*** Opening Data for this exercise ***

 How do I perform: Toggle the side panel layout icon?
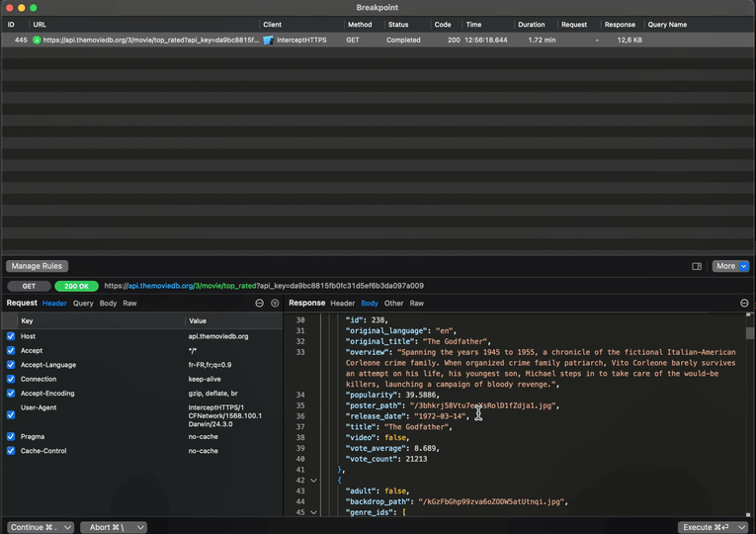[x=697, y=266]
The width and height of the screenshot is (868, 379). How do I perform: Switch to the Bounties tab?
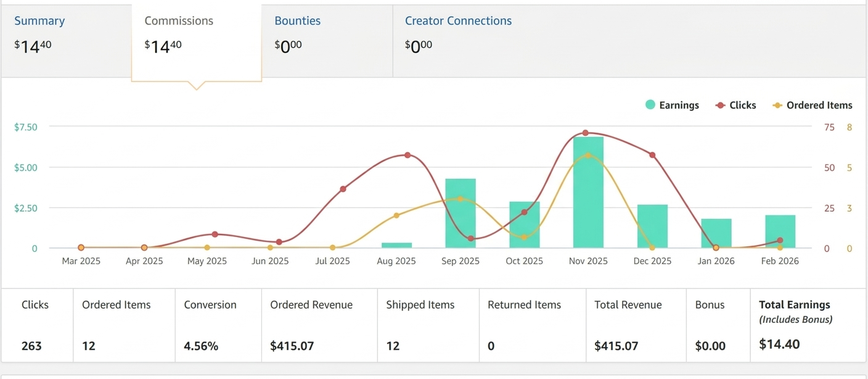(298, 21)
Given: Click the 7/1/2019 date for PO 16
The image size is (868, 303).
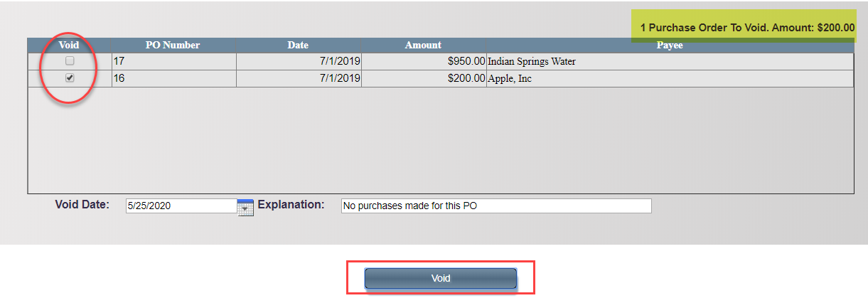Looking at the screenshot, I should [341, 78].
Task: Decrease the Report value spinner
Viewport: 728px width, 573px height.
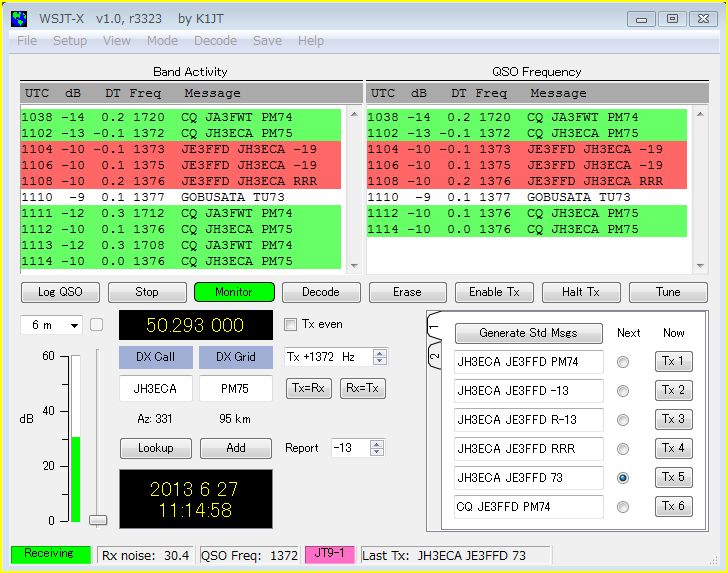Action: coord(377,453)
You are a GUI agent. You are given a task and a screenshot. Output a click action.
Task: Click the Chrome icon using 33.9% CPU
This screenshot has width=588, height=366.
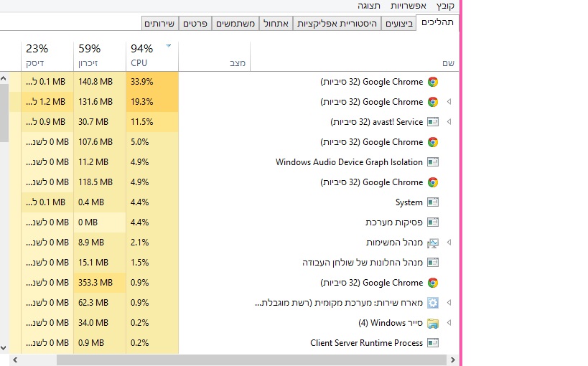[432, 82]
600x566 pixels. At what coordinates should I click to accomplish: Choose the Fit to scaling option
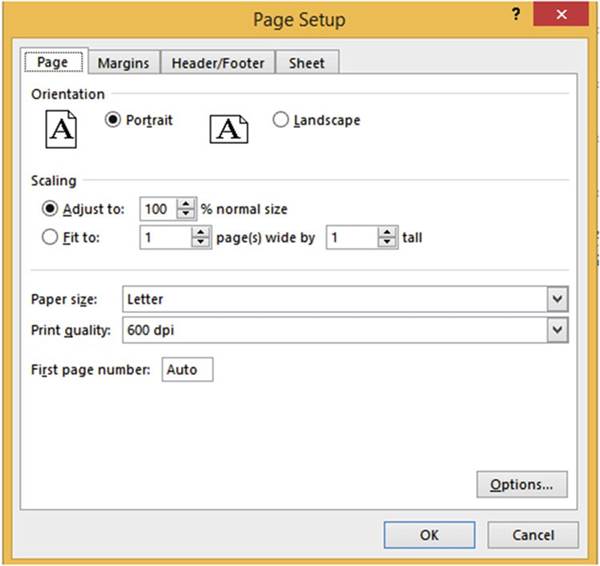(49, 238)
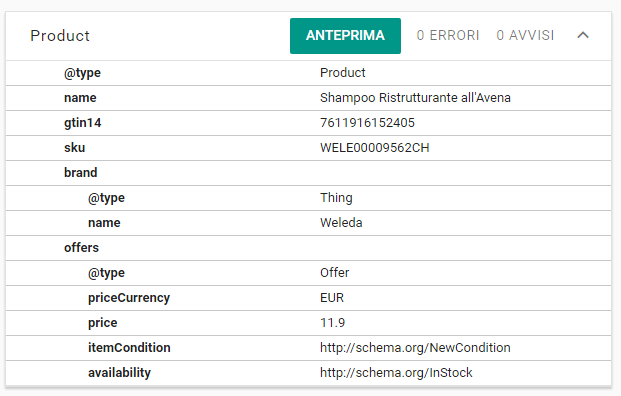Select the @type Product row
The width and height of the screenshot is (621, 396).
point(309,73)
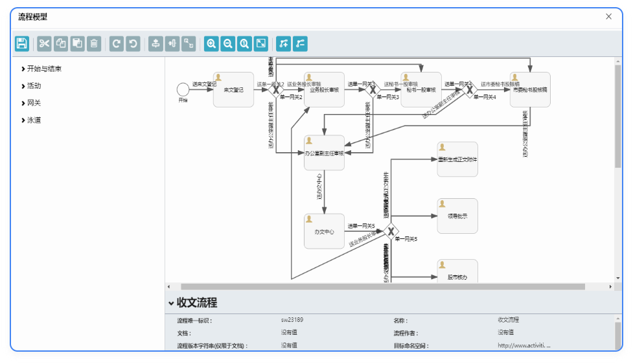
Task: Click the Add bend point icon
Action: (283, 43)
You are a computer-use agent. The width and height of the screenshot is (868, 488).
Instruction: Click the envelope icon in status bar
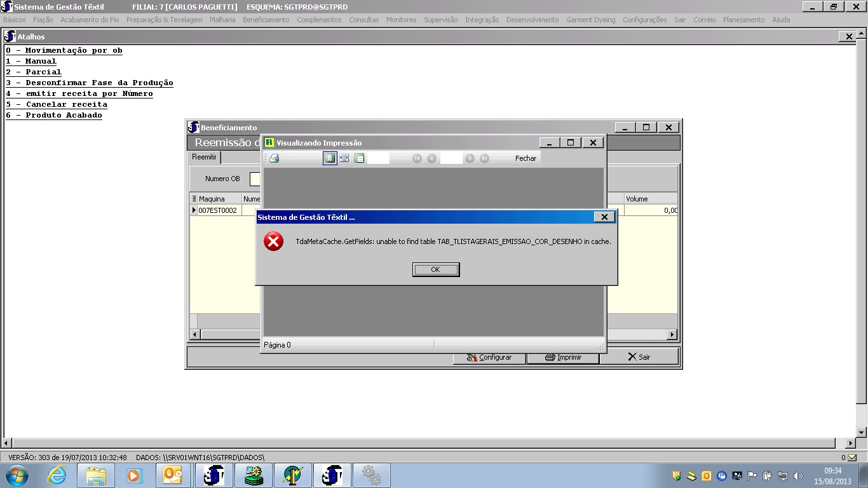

*** Closing Data for this exercise ***

Above are records with pictures; repeat them exactly, but without the pictures.

 How do I perform: Toggle the side panel layout icon?
[x=697, y=266]
The width and height of the screenshot is (868, 379). How do I perform: Switch to the Bounties tab?
(298, 21)
Given: Click the 7/1/2019 date for PO 16
The image size is (868, 303).
Looking at the screenshot, I should [341, 78].
Task: Decrease the Report value spinner
Viewport: 728px width, 573px height.
Action: coord(377,453)
You are a GUI agent. You are given a task and a screenshot. Output a click action.
Task: Click the Chrome icon using 33.9% CPU
This screenshot has width=588, height=366.
[432, 82]
600x566 pixels. At what coordinates should I click to accomplish: Choose the Fit to scaling option
(49, 238)
Select the @type Product row
The width and height of the screenshot is (621, 396).
point(309,73)
Task: Click the Add bend point icon
Action: (283, 43)
You are a computer-use agent. The width and height of the screenshot is (868, 488).
Instruction: Click the envelope icon in status bar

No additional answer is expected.